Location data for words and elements
= = = =

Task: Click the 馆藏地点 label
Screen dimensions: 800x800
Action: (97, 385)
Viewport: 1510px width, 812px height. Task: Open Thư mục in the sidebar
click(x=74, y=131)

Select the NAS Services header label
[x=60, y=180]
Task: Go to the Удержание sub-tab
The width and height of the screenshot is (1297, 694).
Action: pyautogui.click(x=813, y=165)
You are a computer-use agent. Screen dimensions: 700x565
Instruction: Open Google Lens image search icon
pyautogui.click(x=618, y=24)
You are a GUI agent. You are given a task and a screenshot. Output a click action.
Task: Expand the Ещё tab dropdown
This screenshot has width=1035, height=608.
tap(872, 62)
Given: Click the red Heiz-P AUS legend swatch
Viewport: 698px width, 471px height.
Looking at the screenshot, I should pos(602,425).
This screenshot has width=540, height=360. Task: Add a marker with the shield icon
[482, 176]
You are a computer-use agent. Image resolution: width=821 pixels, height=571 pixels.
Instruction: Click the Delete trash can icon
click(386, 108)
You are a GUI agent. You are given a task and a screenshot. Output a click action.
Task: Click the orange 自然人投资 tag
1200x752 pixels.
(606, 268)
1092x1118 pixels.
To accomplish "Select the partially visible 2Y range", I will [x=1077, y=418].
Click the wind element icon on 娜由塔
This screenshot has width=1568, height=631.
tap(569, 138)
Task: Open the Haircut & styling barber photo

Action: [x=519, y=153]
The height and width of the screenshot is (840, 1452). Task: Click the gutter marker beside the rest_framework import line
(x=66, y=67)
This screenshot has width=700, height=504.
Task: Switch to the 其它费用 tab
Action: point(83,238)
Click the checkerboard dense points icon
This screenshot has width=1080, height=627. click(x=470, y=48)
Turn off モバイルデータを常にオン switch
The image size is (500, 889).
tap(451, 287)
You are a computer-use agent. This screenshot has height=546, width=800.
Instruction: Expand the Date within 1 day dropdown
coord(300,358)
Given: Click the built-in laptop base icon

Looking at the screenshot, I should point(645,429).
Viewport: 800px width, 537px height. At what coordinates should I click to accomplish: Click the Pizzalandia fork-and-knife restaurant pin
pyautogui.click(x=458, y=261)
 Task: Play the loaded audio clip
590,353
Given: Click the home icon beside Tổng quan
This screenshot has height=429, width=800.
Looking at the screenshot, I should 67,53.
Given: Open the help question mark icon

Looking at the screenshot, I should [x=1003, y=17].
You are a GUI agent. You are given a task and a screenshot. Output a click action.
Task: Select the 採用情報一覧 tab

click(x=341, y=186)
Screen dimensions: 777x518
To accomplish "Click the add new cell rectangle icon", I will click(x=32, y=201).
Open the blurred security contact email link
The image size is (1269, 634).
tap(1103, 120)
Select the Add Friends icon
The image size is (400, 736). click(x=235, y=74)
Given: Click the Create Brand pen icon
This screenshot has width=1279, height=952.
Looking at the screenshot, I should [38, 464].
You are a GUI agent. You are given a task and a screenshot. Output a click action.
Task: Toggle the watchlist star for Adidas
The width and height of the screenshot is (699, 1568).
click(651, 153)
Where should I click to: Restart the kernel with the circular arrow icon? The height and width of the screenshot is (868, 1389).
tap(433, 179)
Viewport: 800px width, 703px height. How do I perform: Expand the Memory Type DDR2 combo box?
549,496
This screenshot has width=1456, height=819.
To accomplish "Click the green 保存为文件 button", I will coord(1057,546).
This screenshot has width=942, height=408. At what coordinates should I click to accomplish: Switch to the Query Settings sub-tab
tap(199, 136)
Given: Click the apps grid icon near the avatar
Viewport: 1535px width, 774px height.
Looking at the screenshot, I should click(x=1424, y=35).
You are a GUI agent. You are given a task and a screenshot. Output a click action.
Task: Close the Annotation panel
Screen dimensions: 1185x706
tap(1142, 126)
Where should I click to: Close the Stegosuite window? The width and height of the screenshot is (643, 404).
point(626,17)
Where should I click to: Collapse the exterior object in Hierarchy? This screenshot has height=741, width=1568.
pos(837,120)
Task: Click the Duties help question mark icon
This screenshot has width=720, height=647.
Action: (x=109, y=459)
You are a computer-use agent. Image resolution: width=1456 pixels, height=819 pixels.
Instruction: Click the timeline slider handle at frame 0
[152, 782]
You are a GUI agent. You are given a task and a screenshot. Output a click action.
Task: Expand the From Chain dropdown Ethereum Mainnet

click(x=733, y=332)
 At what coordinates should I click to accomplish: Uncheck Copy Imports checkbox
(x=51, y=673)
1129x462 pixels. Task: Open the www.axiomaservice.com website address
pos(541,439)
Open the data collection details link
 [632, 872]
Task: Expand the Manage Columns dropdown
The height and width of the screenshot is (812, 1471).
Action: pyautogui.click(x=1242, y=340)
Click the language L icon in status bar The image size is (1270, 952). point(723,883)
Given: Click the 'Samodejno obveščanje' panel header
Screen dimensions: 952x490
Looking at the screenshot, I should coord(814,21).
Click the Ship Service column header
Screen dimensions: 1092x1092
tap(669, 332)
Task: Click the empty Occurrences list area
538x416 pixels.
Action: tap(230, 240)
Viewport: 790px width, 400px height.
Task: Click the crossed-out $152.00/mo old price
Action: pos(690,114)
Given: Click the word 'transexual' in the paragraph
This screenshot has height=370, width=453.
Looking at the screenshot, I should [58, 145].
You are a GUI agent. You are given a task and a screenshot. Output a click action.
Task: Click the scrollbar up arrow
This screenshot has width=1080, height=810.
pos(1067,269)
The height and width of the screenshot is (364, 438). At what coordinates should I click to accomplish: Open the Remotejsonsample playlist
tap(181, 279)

= = = =

What needs to be done
From the material above, extract every line that contains the word "will".

The answer
To accomplish "Select the partially visible 2Y range", I will [x=1077, y=418].
To accomplish "Click the add new cell rectangle icon", I will click(x=32, y=201).
To accomplish "Click the green 保存为文件 button", I will coord(1057,546).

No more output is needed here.